*WORK REQUIRED*
Reproduce the listing below verbatim, line for line, but omit any pictures from your reproduction.

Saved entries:
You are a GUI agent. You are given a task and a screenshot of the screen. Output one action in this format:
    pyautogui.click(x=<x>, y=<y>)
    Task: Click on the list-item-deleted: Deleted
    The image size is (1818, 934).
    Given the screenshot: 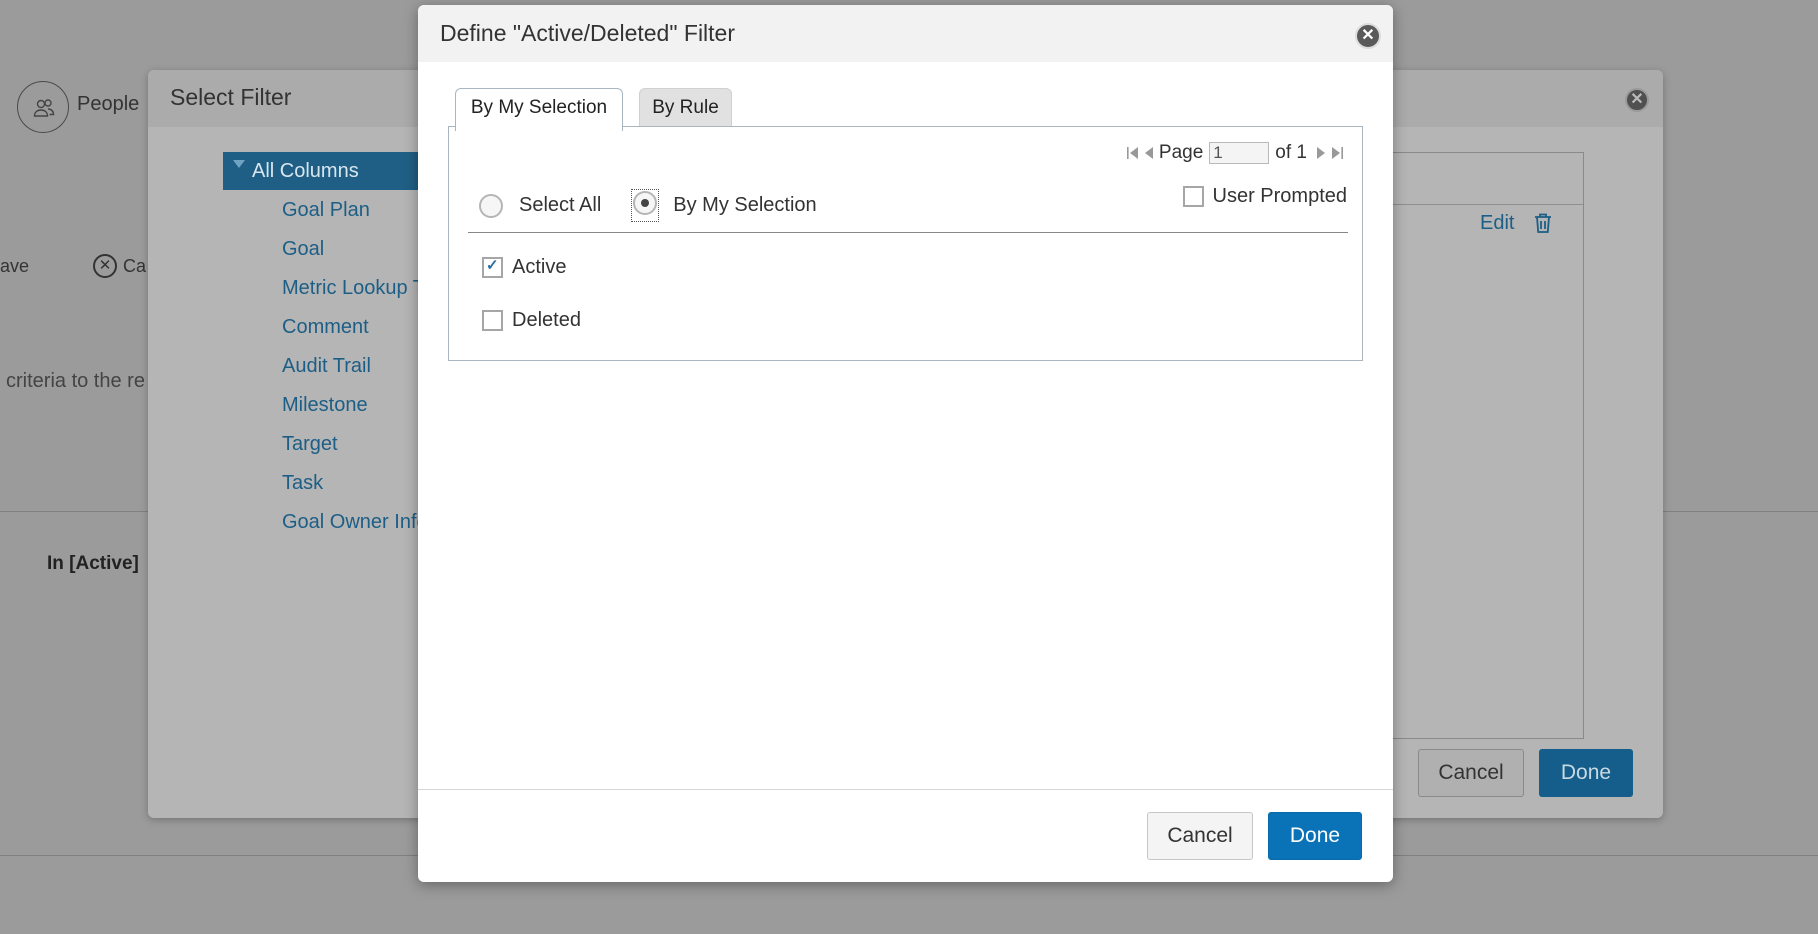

*WRITTEN RESPONSE*
You are a GUI agent. You are given a task and a screenshot of the screen. Output one action in this format:
    pyautogui.click(x=<x>, y=<y>)
    Task: Click on the list-item-deleted: Deleted
    The image size is (1818, 934).
    Given the screenshot: 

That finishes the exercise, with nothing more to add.